Recorded data
■ ■ ■

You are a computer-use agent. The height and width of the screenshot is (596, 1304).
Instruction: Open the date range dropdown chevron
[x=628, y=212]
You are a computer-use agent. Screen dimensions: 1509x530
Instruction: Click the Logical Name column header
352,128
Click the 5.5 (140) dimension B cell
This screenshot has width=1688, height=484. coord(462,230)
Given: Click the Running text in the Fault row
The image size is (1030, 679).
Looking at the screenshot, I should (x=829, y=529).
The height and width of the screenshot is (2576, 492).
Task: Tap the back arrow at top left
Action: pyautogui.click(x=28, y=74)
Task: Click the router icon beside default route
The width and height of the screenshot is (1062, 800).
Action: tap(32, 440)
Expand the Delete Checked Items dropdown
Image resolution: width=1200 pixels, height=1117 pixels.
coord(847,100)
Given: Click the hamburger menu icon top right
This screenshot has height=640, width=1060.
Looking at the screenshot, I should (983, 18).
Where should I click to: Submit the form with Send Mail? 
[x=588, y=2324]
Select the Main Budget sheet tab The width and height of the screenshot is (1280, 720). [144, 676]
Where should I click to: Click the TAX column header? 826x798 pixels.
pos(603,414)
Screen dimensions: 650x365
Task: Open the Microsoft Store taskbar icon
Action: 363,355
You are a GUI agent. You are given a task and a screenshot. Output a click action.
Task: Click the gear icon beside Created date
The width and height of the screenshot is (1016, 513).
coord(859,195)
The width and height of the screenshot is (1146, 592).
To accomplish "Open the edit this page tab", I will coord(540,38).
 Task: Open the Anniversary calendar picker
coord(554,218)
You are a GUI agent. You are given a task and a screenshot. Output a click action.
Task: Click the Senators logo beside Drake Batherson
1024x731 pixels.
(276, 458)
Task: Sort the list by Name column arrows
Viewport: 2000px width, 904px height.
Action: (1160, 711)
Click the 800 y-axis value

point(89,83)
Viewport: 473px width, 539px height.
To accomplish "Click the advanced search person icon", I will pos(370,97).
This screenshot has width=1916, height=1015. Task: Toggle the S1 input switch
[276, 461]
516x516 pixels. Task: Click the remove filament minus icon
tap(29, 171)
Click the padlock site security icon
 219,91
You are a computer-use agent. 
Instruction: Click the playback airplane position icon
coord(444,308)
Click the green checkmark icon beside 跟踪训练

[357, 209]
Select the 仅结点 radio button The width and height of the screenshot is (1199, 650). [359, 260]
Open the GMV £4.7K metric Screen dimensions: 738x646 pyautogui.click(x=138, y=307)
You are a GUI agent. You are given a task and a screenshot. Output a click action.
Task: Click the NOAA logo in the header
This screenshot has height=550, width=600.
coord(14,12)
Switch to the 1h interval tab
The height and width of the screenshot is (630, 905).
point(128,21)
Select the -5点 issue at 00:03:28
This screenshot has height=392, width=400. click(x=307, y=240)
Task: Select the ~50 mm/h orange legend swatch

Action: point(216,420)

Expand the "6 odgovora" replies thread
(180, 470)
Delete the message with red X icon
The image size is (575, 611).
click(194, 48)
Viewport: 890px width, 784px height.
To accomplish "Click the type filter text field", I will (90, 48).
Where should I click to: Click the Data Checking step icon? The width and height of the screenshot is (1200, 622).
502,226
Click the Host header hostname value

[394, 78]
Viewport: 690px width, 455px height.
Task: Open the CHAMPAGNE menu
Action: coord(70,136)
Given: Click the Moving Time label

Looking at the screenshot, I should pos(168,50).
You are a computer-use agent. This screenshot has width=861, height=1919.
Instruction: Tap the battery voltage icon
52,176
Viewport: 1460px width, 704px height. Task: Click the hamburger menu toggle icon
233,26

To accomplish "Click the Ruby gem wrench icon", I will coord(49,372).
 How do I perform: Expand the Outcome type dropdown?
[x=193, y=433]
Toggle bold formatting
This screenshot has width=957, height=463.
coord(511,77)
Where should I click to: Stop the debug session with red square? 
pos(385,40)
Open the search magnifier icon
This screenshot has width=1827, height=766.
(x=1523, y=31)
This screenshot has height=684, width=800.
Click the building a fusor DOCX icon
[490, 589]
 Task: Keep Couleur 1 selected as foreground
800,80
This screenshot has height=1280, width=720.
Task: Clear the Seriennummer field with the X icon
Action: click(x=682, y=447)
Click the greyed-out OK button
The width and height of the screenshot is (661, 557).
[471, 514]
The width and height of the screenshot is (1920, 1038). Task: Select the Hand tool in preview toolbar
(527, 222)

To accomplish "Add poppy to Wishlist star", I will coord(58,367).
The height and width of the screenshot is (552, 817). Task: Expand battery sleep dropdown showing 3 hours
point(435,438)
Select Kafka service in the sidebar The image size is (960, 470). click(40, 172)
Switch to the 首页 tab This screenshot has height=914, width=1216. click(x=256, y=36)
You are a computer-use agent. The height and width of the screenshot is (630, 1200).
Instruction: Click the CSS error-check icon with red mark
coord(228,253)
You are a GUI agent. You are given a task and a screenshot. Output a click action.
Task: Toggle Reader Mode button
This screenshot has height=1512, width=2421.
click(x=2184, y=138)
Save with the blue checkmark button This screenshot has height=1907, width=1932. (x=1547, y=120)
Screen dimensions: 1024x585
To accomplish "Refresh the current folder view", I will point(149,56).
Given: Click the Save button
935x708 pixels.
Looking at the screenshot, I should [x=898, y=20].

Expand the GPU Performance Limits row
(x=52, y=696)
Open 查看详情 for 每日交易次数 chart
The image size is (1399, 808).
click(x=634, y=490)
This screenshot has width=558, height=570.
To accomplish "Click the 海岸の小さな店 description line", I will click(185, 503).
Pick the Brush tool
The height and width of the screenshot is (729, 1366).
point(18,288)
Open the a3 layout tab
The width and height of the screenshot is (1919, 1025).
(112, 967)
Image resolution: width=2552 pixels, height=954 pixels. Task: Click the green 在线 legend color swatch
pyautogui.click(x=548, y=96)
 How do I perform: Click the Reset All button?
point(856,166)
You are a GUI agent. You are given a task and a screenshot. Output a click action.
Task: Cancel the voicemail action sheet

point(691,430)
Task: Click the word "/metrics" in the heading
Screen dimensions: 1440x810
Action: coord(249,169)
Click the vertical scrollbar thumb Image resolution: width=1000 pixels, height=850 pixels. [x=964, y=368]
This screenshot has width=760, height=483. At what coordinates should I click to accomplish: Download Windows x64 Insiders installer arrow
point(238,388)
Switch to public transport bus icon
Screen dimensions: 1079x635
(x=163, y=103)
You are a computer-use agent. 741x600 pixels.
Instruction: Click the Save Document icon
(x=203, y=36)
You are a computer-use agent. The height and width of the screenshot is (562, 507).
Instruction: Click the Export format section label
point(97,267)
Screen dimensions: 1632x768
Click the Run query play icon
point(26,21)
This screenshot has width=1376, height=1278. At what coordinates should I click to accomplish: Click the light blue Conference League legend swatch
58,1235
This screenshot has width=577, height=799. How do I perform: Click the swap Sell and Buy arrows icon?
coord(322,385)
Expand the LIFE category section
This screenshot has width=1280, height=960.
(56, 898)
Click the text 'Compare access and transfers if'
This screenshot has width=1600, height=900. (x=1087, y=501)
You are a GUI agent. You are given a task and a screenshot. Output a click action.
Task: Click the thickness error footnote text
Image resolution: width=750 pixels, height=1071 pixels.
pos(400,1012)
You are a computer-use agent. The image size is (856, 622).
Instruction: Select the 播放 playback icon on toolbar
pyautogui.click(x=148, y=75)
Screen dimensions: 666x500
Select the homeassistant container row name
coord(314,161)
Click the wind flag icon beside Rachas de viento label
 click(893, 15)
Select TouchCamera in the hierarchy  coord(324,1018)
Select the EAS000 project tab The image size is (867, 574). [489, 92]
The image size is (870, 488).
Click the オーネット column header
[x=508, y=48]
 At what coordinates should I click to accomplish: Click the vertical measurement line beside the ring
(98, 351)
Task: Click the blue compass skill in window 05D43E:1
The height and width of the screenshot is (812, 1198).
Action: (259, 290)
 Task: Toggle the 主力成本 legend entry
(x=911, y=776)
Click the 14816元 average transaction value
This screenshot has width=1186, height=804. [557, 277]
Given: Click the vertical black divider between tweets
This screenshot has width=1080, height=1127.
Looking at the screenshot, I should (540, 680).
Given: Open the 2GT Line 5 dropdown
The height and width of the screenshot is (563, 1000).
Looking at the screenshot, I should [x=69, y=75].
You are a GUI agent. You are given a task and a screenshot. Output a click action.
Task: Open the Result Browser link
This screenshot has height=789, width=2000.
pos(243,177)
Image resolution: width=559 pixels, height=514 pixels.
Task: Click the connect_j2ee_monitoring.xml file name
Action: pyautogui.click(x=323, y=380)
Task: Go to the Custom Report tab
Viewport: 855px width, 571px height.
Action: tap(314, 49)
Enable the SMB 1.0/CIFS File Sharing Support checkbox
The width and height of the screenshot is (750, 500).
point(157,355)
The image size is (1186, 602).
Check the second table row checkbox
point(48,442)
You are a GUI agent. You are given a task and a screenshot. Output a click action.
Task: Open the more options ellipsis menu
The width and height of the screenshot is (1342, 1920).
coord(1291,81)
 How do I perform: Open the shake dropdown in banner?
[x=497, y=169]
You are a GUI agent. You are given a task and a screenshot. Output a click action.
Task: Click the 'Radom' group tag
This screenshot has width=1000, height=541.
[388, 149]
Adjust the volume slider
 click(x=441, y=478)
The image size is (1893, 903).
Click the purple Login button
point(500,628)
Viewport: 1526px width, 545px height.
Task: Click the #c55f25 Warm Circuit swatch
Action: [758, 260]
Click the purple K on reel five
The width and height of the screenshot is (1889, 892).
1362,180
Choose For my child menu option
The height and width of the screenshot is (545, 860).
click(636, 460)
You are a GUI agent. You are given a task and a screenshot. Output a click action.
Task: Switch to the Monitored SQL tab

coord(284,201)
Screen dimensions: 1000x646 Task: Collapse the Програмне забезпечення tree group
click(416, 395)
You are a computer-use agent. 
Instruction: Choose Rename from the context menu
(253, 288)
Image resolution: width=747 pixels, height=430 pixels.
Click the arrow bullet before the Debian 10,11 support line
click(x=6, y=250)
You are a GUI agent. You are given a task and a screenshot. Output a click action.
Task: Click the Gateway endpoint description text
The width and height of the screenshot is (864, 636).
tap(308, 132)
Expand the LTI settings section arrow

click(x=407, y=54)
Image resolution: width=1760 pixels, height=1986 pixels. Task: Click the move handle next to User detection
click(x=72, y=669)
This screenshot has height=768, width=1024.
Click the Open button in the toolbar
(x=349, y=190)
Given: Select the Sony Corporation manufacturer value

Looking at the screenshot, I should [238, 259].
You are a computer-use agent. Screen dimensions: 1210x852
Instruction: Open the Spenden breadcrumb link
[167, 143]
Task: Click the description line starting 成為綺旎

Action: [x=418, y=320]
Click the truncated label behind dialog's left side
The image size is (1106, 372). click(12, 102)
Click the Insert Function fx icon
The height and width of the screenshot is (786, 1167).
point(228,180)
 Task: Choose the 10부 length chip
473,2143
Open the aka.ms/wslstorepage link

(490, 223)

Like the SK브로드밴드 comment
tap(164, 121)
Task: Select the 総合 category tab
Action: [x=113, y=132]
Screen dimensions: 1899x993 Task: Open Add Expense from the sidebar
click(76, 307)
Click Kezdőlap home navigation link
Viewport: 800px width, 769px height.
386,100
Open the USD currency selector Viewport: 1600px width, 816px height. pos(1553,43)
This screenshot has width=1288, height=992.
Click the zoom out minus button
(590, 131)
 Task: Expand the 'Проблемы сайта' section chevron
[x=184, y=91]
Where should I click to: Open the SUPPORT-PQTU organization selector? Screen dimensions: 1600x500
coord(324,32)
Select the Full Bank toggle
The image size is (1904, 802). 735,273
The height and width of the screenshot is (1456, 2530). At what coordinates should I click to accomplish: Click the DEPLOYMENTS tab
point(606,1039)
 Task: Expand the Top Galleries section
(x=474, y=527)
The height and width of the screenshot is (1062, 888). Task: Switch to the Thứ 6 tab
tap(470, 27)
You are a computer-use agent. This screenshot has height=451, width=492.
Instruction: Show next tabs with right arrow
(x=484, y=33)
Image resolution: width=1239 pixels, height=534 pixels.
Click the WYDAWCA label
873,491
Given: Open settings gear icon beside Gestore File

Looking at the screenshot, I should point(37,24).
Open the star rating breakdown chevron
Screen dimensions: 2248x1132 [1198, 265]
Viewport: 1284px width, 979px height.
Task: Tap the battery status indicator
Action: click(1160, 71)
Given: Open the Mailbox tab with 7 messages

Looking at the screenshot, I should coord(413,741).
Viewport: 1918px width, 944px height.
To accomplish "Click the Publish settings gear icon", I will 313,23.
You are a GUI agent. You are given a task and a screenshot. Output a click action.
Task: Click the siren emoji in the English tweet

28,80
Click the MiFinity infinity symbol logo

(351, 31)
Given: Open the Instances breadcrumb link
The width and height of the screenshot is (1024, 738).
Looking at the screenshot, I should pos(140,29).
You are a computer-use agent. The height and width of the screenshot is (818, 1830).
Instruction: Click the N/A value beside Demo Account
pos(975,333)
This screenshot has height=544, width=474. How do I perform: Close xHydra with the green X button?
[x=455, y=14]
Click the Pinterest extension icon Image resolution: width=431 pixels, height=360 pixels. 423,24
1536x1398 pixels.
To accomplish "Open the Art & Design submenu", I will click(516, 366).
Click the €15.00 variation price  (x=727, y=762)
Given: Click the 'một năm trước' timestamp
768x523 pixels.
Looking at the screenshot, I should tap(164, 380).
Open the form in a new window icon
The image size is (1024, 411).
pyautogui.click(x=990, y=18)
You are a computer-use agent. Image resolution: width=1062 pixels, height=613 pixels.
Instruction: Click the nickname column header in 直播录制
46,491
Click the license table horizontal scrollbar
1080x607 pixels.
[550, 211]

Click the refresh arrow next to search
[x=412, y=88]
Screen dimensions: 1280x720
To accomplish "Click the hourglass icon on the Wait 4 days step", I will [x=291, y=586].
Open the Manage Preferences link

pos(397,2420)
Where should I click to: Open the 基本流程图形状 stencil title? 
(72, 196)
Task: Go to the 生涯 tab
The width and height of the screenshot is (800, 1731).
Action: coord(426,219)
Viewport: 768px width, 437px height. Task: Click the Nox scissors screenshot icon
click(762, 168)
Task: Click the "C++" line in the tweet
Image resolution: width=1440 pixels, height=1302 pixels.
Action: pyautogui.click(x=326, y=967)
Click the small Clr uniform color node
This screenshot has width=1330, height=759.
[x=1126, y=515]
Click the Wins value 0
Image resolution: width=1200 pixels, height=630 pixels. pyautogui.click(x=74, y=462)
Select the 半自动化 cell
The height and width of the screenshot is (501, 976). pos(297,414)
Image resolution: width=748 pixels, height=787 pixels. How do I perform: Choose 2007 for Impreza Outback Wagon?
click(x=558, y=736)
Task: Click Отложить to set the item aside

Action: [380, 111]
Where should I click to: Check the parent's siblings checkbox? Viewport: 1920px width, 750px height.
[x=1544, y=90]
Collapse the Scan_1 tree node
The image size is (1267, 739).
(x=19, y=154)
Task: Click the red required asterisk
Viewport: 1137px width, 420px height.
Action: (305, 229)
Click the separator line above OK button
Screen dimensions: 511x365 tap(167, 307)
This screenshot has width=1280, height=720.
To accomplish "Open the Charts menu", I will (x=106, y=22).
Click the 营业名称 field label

■ ■ ■

Restate verbatim the first line above and all lines after it through the line containing "Task: Sort the list by Name column arrows"; omit the rest.

You are a computer-use agent. The height and width of the screenshot is (596, 1304).
Instruction: Open the date range dropdown chevron
[x=628, y=212]
You are a computer-use agent. Screen dimensions: 1509x530
Instruction: Click the Logical Name column header
352,128
Click the 5.5 (140) dimension B cell
This screenshot has width=1688, height=484. coord(462,230)
Given: Click the Running text in the Fault row
The image size is (1030, 679).
Looking at the screenshot, I should (x=829, y=529).
The height and width of the screenshot is (2576, 492).
Task: Tap the back arrow at top left
Action: pyautogui.click(x=28, y=74)
Task: Click the router icon beside default route
The width and height of the screenshot is (1062, 800).
Action: tap(32, 440)
Expand the Delete Checked Items dropdown
Image resolution: width=1200 pixels, height=1117 pixels.
coord(847,100)
Given: Click the hamburger menu icon top right
This screenshot has height=640, width=1060.
Looking at the screenshot, I should (983, 18).
Where should I click to: Submit the form with Send Mail? 
[x=588, y=2324]
Select the Main Budget sheet tab The width and height of the screenshot is (1280, 720). [144, 676]
Where should I click to: Click the TAX column header? 826x798 pixels.
pos(603,414)
Screen dimensions: 650x365
Task: Open the Microsoft Store taskbar icon
Action: 363,355
You are a GUI agent. You are given a task and a screenshot. Output a click action.
Task: Click the gear icon beside Created date
The width and height of the screenshot is (1016, 513).
coord(859,195)
The width and height of the screenshot is (1146, 592).
To accomplish "Open the edit this page tab", I will coord(540,38).
 Task: Open the Anniversary calendar picker
coord(554,218)
You are a GUI agent. You are given a task and a screenshot. Output a click action.
Task: Click the Senators logo beside Drake Batherson
1024x731 pixels.
(276, 458)
Task: Sort the list by Name column arrows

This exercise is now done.